The painful story of Siddiqua is retold countless times by women in Baghlan province. Twenty-one-year-old Siahmoi* lived two houses apart from her elder sister and four children. With Siamoi’s husband in Iran looking for work and her brother-in-law at work, there was no one to help the sisters when the flood waters arrived in their area. They stood inside their homes and cried out for help but no one came. 

Siamoi could do nothing as flood waters carried away all four of her nieces and nephews, who ranged in age from a six year old to a one-month-old baby. Her 20-year-old elder sister had four children. “I saw my sister struggling in the water, but no one reached out to her. All of a sudden, one wall collapsed and then the other wall collapsed and I didn’t see anything anymore,” she tells Zan Times. Siamoi washed up on a bit of dry land.  

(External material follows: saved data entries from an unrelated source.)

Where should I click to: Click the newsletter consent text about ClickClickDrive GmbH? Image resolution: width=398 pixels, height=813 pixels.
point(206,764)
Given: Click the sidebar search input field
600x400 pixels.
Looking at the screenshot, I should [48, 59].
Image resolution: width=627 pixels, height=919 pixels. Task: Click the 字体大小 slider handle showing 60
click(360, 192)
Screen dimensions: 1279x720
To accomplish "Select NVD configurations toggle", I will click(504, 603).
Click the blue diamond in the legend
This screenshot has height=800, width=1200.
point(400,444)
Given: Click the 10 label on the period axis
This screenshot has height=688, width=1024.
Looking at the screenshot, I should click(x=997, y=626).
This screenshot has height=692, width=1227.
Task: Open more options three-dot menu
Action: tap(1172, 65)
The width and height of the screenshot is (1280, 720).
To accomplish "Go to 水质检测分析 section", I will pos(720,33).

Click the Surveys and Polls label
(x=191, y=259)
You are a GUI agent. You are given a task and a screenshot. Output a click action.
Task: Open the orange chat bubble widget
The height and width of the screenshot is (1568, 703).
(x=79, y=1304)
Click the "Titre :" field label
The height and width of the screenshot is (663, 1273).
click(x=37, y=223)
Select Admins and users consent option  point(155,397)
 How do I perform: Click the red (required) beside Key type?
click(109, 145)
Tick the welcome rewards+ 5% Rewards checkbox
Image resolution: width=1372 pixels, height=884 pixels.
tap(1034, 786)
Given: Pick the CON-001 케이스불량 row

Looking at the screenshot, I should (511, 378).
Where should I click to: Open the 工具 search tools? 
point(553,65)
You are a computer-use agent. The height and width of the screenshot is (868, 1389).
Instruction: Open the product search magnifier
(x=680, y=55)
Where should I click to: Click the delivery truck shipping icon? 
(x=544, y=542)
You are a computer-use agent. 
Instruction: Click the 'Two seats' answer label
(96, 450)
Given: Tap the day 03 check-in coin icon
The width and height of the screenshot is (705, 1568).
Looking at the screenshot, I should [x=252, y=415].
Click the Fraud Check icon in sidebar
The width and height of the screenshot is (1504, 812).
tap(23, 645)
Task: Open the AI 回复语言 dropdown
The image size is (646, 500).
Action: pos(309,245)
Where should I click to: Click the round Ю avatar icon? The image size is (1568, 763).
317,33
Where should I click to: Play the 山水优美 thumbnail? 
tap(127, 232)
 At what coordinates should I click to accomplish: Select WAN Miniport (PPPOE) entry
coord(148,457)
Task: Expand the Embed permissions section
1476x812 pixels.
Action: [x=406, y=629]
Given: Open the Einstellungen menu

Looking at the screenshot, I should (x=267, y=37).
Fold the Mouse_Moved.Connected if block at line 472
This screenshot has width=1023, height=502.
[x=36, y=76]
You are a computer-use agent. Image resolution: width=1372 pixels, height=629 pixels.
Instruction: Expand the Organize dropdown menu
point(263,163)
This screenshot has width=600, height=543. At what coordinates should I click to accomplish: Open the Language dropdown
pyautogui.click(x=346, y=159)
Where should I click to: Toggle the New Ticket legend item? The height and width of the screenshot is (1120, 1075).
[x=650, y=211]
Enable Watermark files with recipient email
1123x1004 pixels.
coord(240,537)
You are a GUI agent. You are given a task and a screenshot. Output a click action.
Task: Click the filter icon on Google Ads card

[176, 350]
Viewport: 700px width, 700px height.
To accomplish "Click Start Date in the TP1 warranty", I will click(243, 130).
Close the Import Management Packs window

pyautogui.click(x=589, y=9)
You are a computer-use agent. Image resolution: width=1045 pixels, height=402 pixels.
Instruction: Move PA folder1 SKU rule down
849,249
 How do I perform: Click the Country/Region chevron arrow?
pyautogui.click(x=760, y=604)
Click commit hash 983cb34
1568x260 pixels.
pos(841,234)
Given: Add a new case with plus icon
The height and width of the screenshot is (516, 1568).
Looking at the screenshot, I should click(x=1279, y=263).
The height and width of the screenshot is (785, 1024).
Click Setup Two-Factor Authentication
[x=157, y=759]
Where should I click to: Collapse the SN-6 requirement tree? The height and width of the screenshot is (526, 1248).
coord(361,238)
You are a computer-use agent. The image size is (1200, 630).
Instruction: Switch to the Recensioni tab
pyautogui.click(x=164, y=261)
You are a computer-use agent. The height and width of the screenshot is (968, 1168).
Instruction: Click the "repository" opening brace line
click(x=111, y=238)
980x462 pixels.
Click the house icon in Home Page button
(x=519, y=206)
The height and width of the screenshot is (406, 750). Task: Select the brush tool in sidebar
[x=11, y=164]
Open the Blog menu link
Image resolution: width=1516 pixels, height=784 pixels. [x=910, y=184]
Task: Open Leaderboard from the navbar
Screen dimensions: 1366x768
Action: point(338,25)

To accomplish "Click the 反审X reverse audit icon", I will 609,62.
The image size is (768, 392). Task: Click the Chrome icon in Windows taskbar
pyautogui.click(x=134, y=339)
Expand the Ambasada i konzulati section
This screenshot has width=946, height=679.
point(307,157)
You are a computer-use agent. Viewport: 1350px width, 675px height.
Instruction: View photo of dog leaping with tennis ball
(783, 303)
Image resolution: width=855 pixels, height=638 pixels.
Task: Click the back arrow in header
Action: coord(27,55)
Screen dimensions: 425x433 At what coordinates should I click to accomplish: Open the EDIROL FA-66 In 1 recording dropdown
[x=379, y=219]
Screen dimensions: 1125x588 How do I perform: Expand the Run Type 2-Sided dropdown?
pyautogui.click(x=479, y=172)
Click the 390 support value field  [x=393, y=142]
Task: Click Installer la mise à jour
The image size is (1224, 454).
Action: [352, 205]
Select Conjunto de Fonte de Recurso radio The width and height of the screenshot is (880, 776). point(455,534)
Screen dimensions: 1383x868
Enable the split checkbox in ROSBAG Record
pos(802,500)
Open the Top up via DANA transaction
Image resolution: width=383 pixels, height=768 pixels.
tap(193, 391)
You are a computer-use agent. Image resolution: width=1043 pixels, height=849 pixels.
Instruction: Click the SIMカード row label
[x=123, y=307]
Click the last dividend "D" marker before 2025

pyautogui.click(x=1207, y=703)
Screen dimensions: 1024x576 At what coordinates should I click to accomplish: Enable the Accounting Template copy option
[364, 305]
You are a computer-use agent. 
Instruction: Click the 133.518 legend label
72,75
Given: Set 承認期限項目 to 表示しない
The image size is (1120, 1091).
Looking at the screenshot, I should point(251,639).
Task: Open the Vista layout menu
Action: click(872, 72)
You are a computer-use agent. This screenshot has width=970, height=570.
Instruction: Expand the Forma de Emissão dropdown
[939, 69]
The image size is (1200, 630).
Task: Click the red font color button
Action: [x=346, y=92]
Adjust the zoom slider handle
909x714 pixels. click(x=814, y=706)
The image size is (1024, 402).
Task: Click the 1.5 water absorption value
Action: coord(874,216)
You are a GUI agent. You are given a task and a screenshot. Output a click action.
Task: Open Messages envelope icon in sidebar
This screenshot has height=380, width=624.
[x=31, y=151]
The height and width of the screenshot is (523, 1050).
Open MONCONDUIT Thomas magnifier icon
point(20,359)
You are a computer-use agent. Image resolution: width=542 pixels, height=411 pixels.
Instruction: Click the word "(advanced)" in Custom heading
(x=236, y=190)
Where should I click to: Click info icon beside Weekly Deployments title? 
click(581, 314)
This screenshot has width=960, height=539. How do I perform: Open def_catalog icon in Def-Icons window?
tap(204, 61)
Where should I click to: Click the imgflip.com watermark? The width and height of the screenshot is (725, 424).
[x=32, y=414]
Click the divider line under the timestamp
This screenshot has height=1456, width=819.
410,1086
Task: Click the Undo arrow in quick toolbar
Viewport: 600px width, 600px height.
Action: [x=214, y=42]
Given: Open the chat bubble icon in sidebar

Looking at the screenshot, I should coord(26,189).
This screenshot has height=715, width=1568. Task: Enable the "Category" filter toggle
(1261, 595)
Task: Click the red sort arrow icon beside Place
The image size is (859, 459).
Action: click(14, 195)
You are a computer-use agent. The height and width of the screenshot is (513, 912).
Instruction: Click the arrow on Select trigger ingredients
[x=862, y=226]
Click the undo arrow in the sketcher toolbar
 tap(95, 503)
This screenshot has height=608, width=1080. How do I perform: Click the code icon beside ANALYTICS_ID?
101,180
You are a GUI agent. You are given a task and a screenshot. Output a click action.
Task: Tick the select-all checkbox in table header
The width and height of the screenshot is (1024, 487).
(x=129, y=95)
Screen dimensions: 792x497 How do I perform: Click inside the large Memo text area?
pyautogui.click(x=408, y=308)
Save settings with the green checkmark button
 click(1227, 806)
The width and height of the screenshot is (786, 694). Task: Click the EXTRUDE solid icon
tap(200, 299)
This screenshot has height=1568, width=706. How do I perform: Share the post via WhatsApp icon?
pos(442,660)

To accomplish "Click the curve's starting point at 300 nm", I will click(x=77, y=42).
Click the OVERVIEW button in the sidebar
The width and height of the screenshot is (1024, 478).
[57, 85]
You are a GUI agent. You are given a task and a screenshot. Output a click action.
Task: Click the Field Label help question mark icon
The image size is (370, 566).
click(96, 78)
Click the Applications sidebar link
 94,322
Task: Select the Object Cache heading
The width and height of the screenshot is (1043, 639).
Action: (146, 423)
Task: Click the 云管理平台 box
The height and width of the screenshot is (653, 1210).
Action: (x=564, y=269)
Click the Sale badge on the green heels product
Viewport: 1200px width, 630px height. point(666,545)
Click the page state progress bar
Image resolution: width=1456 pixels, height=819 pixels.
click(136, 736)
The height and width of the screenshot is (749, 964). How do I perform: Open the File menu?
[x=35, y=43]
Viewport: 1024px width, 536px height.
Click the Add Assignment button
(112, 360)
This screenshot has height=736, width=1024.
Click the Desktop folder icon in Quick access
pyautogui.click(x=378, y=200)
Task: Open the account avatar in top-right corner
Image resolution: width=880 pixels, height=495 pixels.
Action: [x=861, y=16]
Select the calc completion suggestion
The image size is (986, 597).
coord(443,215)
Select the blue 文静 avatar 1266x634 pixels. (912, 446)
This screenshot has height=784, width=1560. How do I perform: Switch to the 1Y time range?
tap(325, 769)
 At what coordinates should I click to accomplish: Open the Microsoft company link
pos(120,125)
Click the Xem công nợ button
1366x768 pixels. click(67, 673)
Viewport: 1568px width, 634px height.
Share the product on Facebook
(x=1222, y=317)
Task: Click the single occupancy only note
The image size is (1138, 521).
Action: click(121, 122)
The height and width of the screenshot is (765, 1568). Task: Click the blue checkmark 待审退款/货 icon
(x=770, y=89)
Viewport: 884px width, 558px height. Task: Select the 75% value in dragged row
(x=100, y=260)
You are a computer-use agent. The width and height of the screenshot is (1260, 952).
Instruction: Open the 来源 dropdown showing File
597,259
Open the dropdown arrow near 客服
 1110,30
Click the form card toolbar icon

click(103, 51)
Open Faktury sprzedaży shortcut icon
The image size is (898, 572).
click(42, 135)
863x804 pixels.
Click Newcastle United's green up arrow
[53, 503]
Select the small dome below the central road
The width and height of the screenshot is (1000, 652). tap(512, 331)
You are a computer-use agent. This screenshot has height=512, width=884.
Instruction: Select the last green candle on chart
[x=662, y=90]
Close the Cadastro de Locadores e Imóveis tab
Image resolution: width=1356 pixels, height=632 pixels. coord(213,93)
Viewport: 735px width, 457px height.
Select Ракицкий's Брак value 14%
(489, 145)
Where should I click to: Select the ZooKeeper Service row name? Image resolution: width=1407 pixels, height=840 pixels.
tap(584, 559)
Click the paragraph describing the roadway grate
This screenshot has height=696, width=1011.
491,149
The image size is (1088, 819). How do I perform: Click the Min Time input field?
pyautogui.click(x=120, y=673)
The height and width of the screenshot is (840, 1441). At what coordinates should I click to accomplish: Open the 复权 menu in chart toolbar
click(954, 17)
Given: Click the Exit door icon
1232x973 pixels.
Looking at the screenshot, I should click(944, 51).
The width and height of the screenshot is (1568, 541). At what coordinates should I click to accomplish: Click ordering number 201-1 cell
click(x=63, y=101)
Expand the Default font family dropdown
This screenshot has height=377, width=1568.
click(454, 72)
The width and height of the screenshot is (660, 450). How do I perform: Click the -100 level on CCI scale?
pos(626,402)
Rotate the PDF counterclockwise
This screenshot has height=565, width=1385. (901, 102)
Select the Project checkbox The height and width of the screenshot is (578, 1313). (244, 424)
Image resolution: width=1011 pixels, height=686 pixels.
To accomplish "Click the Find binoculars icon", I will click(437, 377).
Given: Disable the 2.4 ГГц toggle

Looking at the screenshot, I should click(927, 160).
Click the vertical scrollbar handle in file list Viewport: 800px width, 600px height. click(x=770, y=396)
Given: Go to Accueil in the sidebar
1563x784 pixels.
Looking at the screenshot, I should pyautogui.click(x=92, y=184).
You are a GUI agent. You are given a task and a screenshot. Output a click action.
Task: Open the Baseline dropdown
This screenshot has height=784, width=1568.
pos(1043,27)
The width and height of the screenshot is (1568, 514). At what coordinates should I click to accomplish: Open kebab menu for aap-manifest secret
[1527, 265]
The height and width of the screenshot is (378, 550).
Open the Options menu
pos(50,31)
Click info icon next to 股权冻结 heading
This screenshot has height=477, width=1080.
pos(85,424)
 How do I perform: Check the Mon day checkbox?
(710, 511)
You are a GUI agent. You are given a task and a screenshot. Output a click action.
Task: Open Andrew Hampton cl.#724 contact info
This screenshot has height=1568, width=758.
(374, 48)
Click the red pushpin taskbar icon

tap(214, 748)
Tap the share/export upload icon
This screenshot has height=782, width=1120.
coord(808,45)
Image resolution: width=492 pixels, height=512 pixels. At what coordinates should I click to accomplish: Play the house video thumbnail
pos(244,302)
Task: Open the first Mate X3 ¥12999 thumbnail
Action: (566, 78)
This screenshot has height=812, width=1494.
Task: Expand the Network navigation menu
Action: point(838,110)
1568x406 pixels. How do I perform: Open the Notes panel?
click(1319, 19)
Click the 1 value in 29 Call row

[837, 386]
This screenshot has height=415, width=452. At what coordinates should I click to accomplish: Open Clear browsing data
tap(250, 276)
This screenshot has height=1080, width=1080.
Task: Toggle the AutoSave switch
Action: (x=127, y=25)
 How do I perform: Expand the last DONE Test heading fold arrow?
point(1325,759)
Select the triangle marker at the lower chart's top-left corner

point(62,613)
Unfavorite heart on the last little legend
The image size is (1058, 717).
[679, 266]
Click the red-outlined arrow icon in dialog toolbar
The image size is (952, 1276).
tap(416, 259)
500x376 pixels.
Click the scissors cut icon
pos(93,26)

Nothing is left of their houses – the land has been swept clean of all debris. “There was nothing left. I could only see flood destruction around me,” Siamoi explains. Now, she lives in a tent. She doesn’t even know the fate of her brother-in-law, who had gone looking for work in the provincial capital, Pul-i-Khumri, on the day of the disaster. She is completely alone: “I don’t know anyone. I am very afraid that the flood may come again and what will I do here alone. My husband is in Iran and I don’t know anyone else here.”

Near Siamoi’s tent, I see an old woman who is mourns the death of her 18-year-old son. While Basira* and the rest of her children were saved by neighbours, who lifted them onto the roof of the house, her teenage son fell under a collapsing wall and died. “The house was shaking and the walls were falling one by one. I thought that everyone was saved, but I noticed that my son is missing,” she explains. Basira does not talk much. Her pain is the death of her son, not her completely destroyed house, nor her family’s homelessness. 

A source at an aid organization tells Zan Times that the number of dead and wounded will keep increasing in the aftermath of this disaster. Many are in urgent need of shelter, food, and clothing. The source says that at least 30 percent of victims in Barka district have not yet received any help, even drinking water.  

The World Health Organization has said that it and its local partners have deployed 17 mobile teams in flood-affected areas in Baghlan province. The WHO is providing medicine and medical equipment, stated director-general Tedros Adhanom Ghebreyesus on X (formerly Twitter). In addition, the WHO states it has sent seven metric tons of medical equipment to the flood-affected areas in northern Afghanistan. Several other international organizations as well as local merchants and youth volunteers are also distributing aid to the flood victims. And Baghlan isn’t the only province affected by heavy rains. In recent days, at least 65 people were killed by flood waters in Faryab province, with around 1,500 homes destroyed, according to the Taliban, while another 50 were killed in the western province of Ghor. These most recent floods come after devastating floods in April, which killed more than 70 in western and southern Afghanistan.

In Baghlan province, Siahmoi says that she and other women have lost everything and need help rebuilding their houses: “Women need help with building shelter. We cannot live in these tents any longer. I am a lonely and displaced woman, what can I do?”

*Names have been changed to protect the identity of the interviewees and writer. Laila Khomeosh is the pseudonym of a journalist in Afghanistan.